==== DATASET RECORDS

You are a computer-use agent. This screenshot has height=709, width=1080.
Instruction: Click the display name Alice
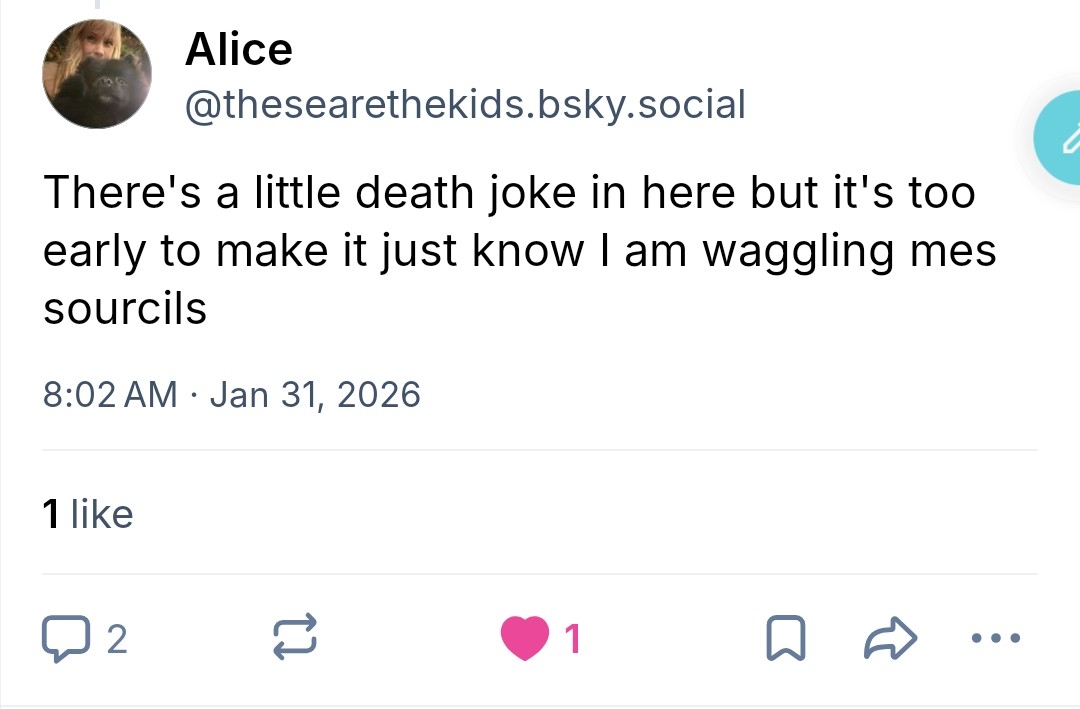[238, 49]
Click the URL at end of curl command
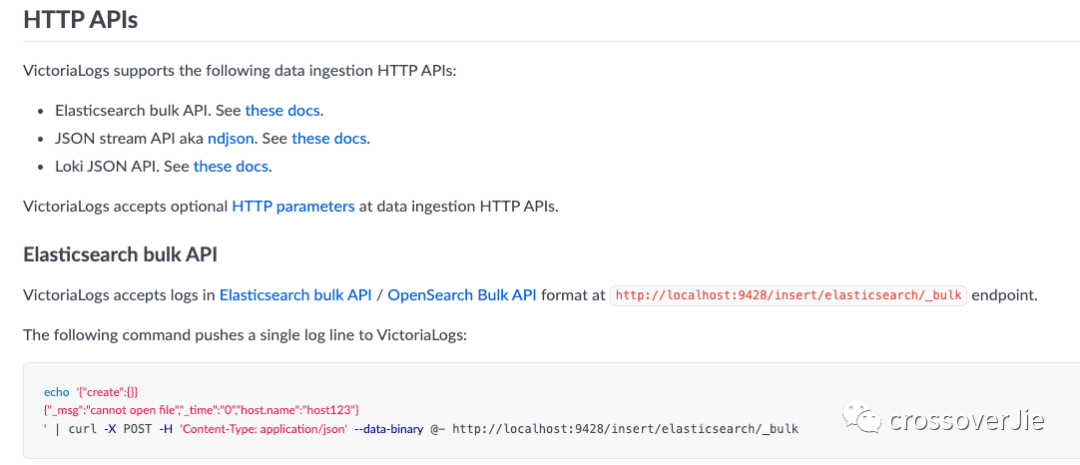The height and width of the screenshot is (465, 1080). pos(625,429)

========

## EXERCISE DIRECTIONS:
Transcribe, without alteration, each line from the one with "Instruction: Click the display name Alice" through the last line of the data; no pictures belong in the copy.

## SOLUTION FOR THIS EXERCISE:
Instruction: Click the display name Alice
[238, 49]
Click the URL at end of curl command
The height and width of the screenshot is (465, 1080). pos(625,429)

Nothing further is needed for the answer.